A audição do canto de pássaros implica sensibilidade em movimento,
ajuda a desenvolver a atenção (prontidão), a quietude, (silêncio) e a percepção
das sutilezas sonoras do ambiente. O ouvido urbano é insensível para captar
sons sutis.
Pelo fato de estarem presentes nos mais diversos ambientes, o estudo
dos pássaros é acessível a todos, especialmente porque o canto é a principal
forma de identificação desses animais.
Os critérios propostos buscaram: (1) identificar as características
sonoras dos cantos selecionados: percussivo, melódico, percussivo-melódico e
melódico-percussivo, e a relação com os instrumentos musicais (critério
sonoro); (2) aproximar da ambiência tentando compreender as diferentes
141
dimensões acústicas (Céu Aberto e Mata Fechada) e a universalidade do canto
dos pássaros (critério ecológico); (3) identificar os ecossistemas pesquisados,
Pantanal e Amazônia, como lugares privilegiados pela biodiversidade e pela
diversidade sonora (critério biogeográfico). Os critérios levaram a elaboração
de verbetes contendo 23 espécies selecionadas e classificadas.

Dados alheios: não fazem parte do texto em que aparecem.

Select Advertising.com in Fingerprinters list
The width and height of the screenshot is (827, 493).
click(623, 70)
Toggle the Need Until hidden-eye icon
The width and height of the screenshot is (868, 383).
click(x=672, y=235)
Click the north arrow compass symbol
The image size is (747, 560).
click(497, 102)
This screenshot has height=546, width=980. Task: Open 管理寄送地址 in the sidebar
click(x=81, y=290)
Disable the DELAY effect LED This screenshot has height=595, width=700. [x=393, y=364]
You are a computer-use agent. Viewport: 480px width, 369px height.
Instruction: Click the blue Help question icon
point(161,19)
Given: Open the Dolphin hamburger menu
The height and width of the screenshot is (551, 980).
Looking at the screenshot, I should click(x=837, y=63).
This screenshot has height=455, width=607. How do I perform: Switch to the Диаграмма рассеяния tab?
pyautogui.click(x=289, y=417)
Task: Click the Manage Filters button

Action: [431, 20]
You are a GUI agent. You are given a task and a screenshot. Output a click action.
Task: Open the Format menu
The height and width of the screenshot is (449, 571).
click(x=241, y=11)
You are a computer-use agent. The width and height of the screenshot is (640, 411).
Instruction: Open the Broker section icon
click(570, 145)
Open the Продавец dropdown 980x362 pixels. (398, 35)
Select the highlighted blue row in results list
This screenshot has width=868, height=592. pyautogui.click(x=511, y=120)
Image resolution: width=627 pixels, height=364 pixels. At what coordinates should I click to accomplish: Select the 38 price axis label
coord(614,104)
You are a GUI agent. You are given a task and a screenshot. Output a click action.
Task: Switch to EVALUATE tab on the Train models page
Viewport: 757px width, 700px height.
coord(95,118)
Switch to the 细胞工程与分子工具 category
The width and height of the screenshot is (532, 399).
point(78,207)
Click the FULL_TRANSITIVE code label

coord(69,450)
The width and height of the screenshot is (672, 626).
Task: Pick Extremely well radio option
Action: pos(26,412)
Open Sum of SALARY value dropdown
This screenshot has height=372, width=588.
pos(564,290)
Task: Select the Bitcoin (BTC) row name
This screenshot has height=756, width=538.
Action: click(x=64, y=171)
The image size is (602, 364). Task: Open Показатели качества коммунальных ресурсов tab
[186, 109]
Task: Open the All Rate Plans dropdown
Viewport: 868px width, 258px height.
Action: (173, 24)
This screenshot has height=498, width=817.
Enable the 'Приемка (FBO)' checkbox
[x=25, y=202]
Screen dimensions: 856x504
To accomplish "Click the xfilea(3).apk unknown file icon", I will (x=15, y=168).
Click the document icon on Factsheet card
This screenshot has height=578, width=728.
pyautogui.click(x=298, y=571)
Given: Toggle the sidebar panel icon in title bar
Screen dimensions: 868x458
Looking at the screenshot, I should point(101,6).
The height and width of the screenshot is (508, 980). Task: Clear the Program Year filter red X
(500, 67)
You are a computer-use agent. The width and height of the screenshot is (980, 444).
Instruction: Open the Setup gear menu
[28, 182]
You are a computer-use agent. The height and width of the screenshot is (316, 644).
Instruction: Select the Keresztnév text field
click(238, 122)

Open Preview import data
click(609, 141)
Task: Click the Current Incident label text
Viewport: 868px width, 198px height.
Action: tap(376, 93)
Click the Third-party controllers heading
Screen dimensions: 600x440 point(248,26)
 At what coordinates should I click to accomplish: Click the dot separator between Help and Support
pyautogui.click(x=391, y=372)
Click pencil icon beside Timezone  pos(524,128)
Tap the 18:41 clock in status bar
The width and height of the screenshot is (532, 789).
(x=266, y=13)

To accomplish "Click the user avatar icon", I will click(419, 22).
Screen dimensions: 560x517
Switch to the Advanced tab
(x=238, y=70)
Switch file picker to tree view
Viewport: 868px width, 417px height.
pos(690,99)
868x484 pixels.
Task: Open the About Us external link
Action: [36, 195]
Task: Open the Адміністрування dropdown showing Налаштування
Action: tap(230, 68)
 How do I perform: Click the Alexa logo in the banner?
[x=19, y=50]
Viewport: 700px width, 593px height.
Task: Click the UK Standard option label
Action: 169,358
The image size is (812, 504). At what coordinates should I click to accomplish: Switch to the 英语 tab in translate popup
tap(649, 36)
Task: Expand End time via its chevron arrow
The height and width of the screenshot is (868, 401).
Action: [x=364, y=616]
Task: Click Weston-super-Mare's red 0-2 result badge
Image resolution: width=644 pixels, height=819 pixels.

A compreensão da zoofonia implica interação entra a música e a
bioacústica. Como intuiu Florence, a compreensão da musicalidade ambiental,
aliada à aproximação dos estudos da bioacústica, oferece possibilidades que
merecem estudo. Além das partituras registradas durante a expedição
Langsdorff, Florence, o viajante ouvinte, tece inúmeras associações e chama a
atenção para a possibilidade do envolvimento sensível, sem descartar o rigor
científico; a zoofonia salta para o futuro como geofonia.
Apesar da fabulosa riqueza da nossa avifauna, o estudo de aves em
seu ambiente é pouco desenvolvido no Brasil. Constatou-se durante as
audições em campo na Amazônia e no Pantanal que esses ambientes
oferecem locais de acústica excepcional para experiências musicais.
Verdadeiros estúdios naturais, evidenciam outras técnicas de registro da
ambiência sonora, bem como outras concepções para os Arquivos Sonoros
existentes no planeta.
O caráter auto-ecológico e estático aplicado no ensino e o modo como
se rotula a ecologia através dos meios de comunicação em geral
desenvolvimento uma noção equivocada em bases individualistas ou
agregativas, dificultando o ensino, a comunicação e a integração necessária
142
das ciências biológicas com as ciências sociais. A suspeita dos métodos multi-
referenciados continua sem poder fazer o devido contrapeso à marcha
automatizada da tecnociência. Uma questão mais ideológica do que um
entrave cientifico.
A ecologia é uma disciplina do ouvido, surge para alertar e prevenir,
está à busca de orientação para a compreensão dos mecanismos de equilíbrio
complexo (não-estático) do meio ambiente, que são invisíveis mas não
presentes como o som. A audição é um sentido geográfico.
Mas numa cultura altamente visual é problemático comunicar as
propriedades não-visuais das formas espaciais. O mundo é orquestrado por
comandos ópticos, promove a aparência, e tudo que compreendemos como
aparência ( audição regressiva) não tem nada a ver com o som, ou com a
música. A conexão som-imagem reduz o sentido do som e da visão, enfatiza
também a performance.
A preocupação com a qualidade de vida, nas sociedades
contemporâneas, passa necessariamente por uma readequação dos sentidos
e das formas de comunicação com o mundo e aponta para o surgimento de
uma nova sensibilidade. Compreendeu-se esta nova sensibilidade sobretudo
como surgimento de uma identidade mundial proclamada na busca de
qualidade de vida. Uma preocupação proveniente dos excessos produzidos e
reproduzidos que lograram as promessas de conforto da industrialização,
aliada à especialização acelerada e onipotente da tecnologia. Ambas
contrapõe a tecno-lógica, apontando para a complexidade dos equilíbrios. O
143
ouvido continua sendo o lugar privilegiado da ação política, como observou
Sartre.
A educação ambiental é hoje uma tarefa de toda a sociedade. Este
estudo propõe a audição do canto de pássaros no sentido de promover uma
comunicação mais próxima com o meio-ambiente, estimulando a
compreensão do limites e possibilidades da ação humana a fim de contribuir
para a elaboração da genuína cidadania planetária.